Письмо Твардовского от 29 августа 1967 года было одним из самых радостных событий в жизни Абрамова. Оно до сих пор остается самым проникновенным и глубоким откликом на роман. «Вы написали книгу, какой еще не было в нашей литературе, обращавшейся к материалу колхозной деревни военных и послевоенных лет. Впрочем, содержание ее шире этих рамок, – эти годы лишь обнажили и довели до крайности все те, скажем так, несовершенства колхозного хозяйствования, которые были в нем и до войны и по сей день не полностью изжиты. Книга полна горчайшего недоумения, огненной боли за людей деревни и глубокой любви к ним…» Твардовский восхищался многими персонажами романа, но особенно выделял Лизу Пряслину: «Она – истинное открытие художника, и человеческое обаяние этого образа просто не с чем сравнить в нашей сегодняшней литературе». «Словом, в книге есть то, что делает книгу явлением, – образы людей, явившиеся во плоти, которых не спутаешь с образами других книг».
«Новый мир» сделал все, чтобы роман быстрее увидел свет, – все понимали, что ситуация может измениться. В редакционном заключении было сказано: «Рукопись одобрить. 〈…〉 Запланировать публикацию романа на первые три номера 1968 года». В намеченных номерах он и был опубликован. Но многострадальная судьба книги на этом не кончилась: несмотря на восторженный прием романа читателями («Новый мир» зачитывали до дыр, за ним стояли в очередь, автору писали, звонили, поздравляли, радовались мужеству, беспощадной правдивости), в критике поначалу царило молчание, затем появился доброжелательный, правда не без оговорок, отклик В. Иванова «Факты жизни и художественное обобщение» (Лит. газ. 1968. 29 мая). А дальше – разносные, уничтожающие статьи П. Строкова в майском номере «Огонька» («Земля и люди») и 28 июня – в «Литературной России».
К этому времени шли переговоры об издании «Двух зим…» в «Роман-газете». Несмотря на невероятный успех у читателя, редакция отклонила роман: «Не можем рекомендовать двухмиллионному читателю, потому что идут споры вокруг, нет единодушия». Тогда «Новый мир», подчеркивая значение романа, выдвинул его на соискание Государственной премии СССР. В защиту романа выступил критик Б. Панкин в статье «Живут Пряслины!». Твардовский сразу откликнулся на статью благодарным письмом критику.
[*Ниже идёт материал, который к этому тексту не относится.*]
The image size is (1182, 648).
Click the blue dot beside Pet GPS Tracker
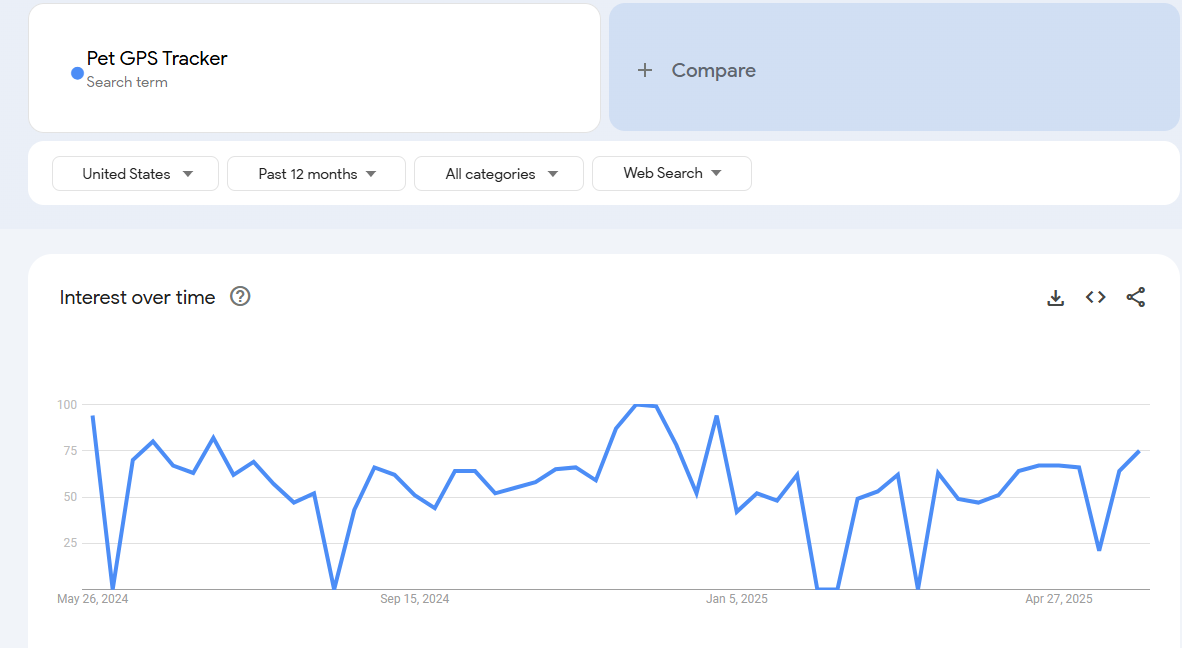pos(77,73)
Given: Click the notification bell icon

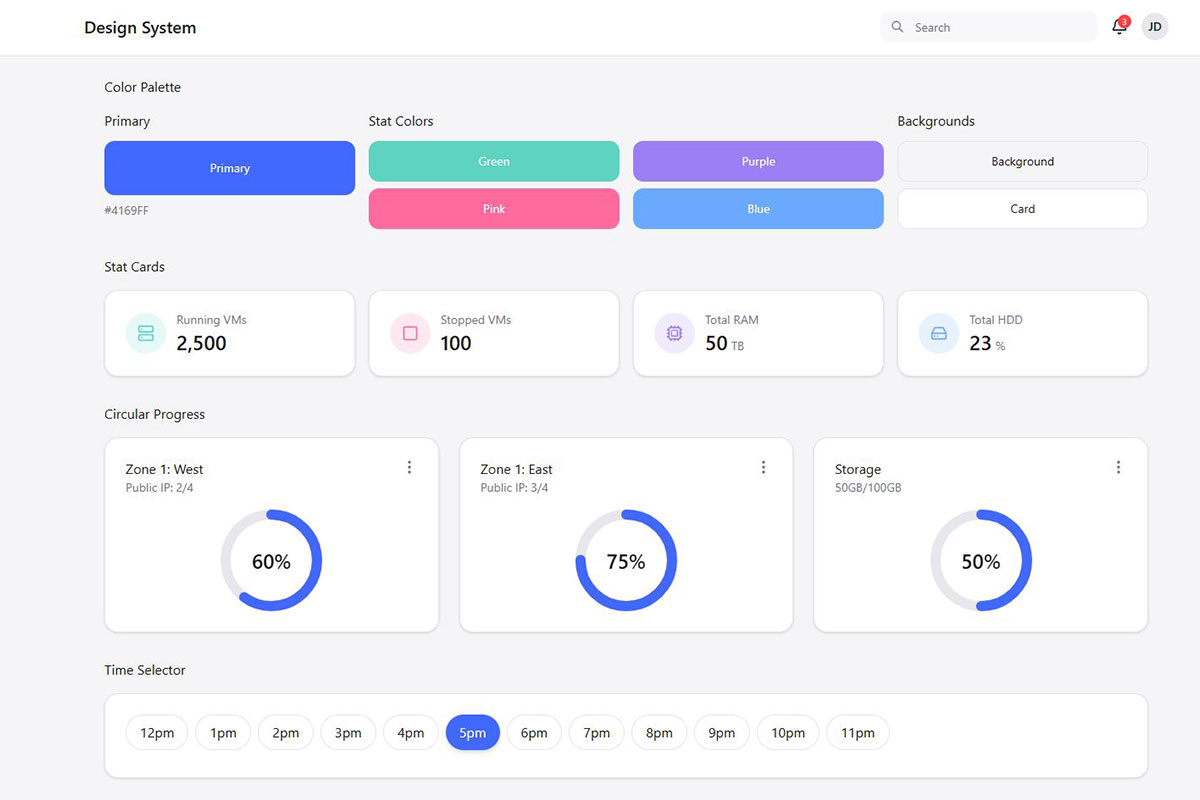Looking at the screenshot, I should [1119, 27].
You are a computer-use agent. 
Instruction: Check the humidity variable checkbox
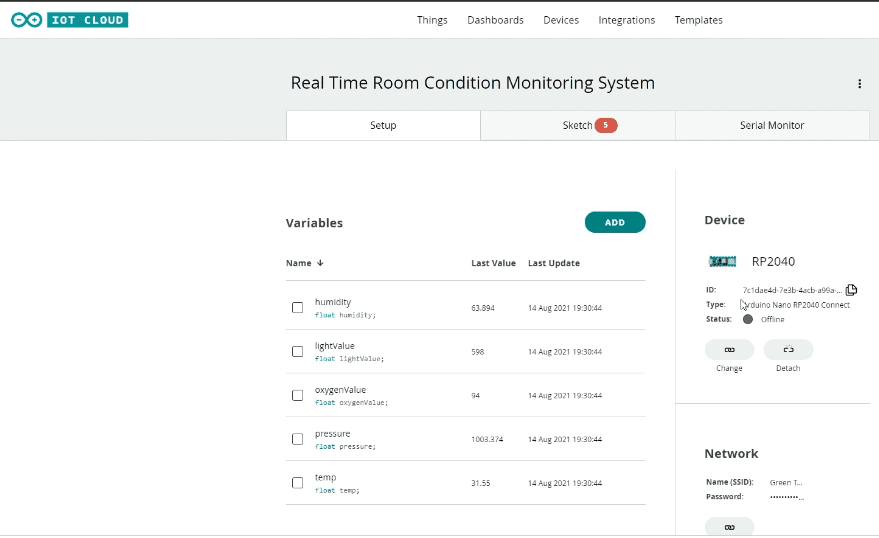297,308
Обрадован был и Абрамов: статья придала ему «огромные силы» в пору молчания и наскоков. Однако Государственную премию СССР он все-таки тогда не получил.
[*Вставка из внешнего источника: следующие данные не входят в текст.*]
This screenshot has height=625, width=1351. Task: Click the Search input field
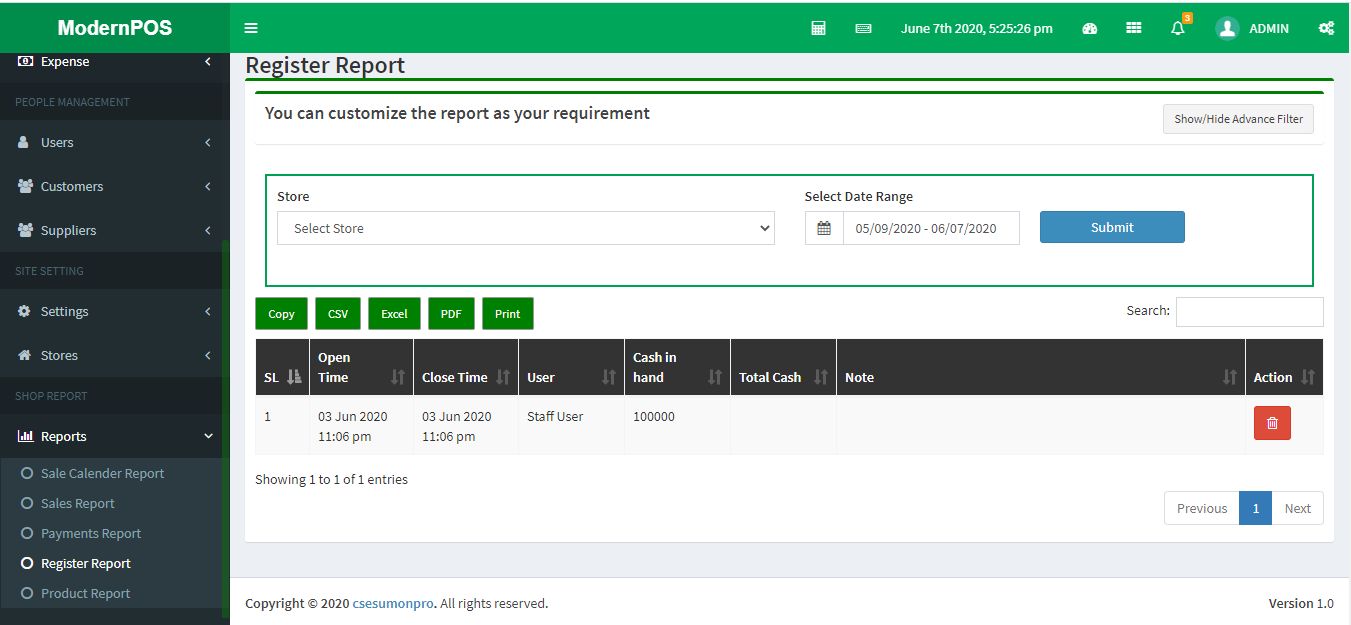[x=1249, y=312]
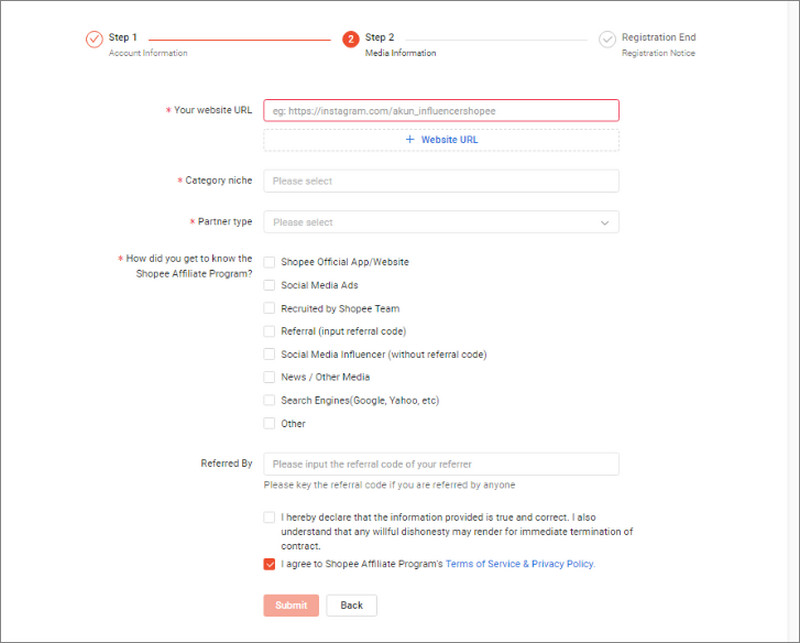Uncheck the Terms of Service agreement checkbox

pyautogui.click(x=268, y=564)
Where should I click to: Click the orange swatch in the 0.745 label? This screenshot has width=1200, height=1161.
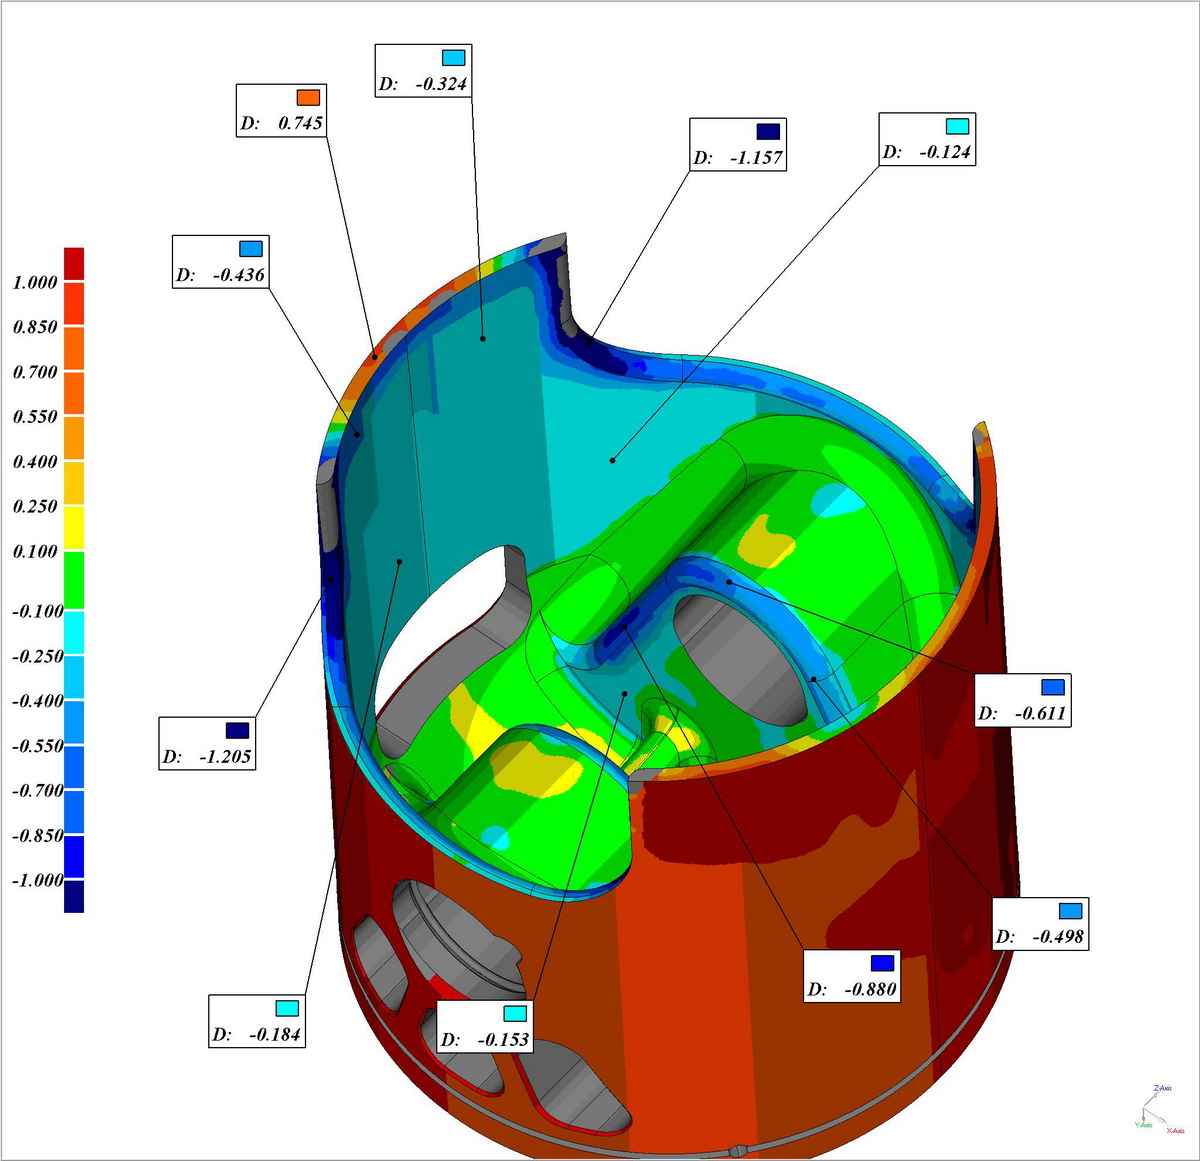(308, 97)
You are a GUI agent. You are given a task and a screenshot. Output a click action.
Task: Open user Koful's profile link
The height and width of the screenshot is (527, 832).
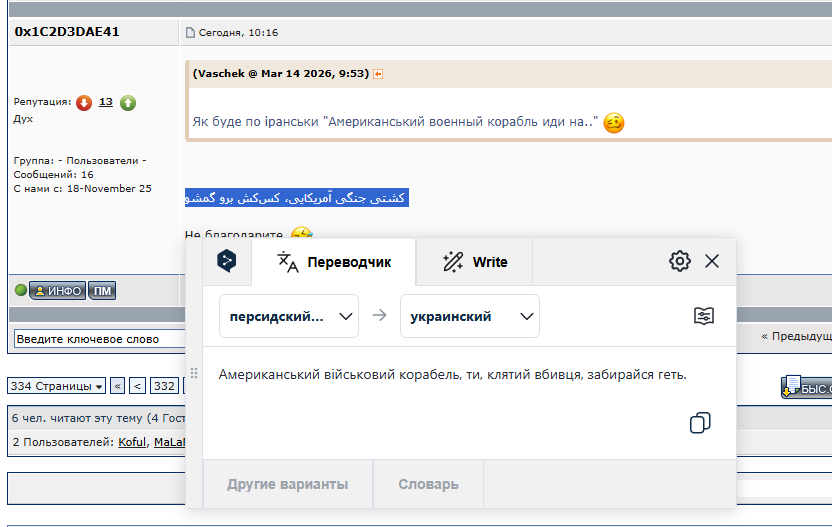(x=132, y=442)
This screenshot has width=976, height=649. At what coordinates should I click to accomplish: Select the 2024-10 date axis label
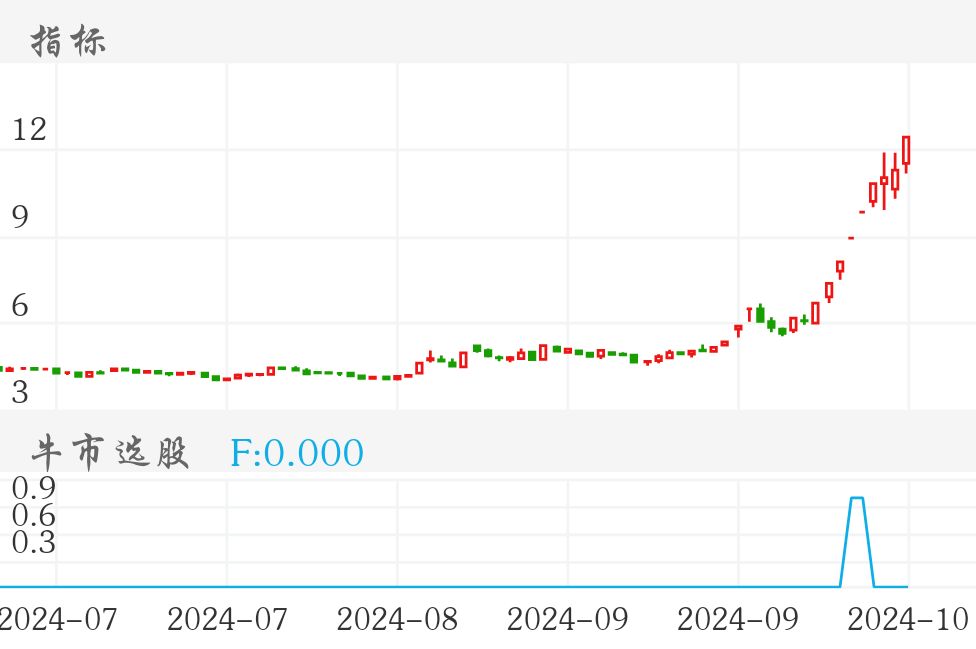coord(908,620)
Наиболее восторженными были устные отзывы. Приведу в сокращении хотя бы некоторые из них, прозвучавшие в апреле – июне 1968 года, сразу после появления романа в журнале: «Выдающееся произведение современности»; «Нет равнодушных, все читают»; «О романе идет гул»; «Потрясающе! Удивительный язык и удивительное знание жизни»; «Жизнь без литературной фальши»; «Читала и плакала. Да, городской человек переживает за деревню – вот что вы сделали. Но кого-то из вас – Вас или Твардовского – стукнут»; «Большое, настоящее, бесконечно смелое произведение. Такого о нашей жизни, о деревне не читал. Просто, честно, беспощадно. Это событие в нашей жизни».
Из писателей одной из первых откликнулась Ольга Берггольц: «С глубоким волнением читаю Ваш роман. Прекрасно! Это намного выше „Поднятой целины“. Великолепная книга! 〈…〉 Читаю и лью слезы. Великая правда. Спасибо Вам». При встрече в Москве Павел Нилин сказал: «Прекрасная вещь! Многие еще не понимают, что вы сделали».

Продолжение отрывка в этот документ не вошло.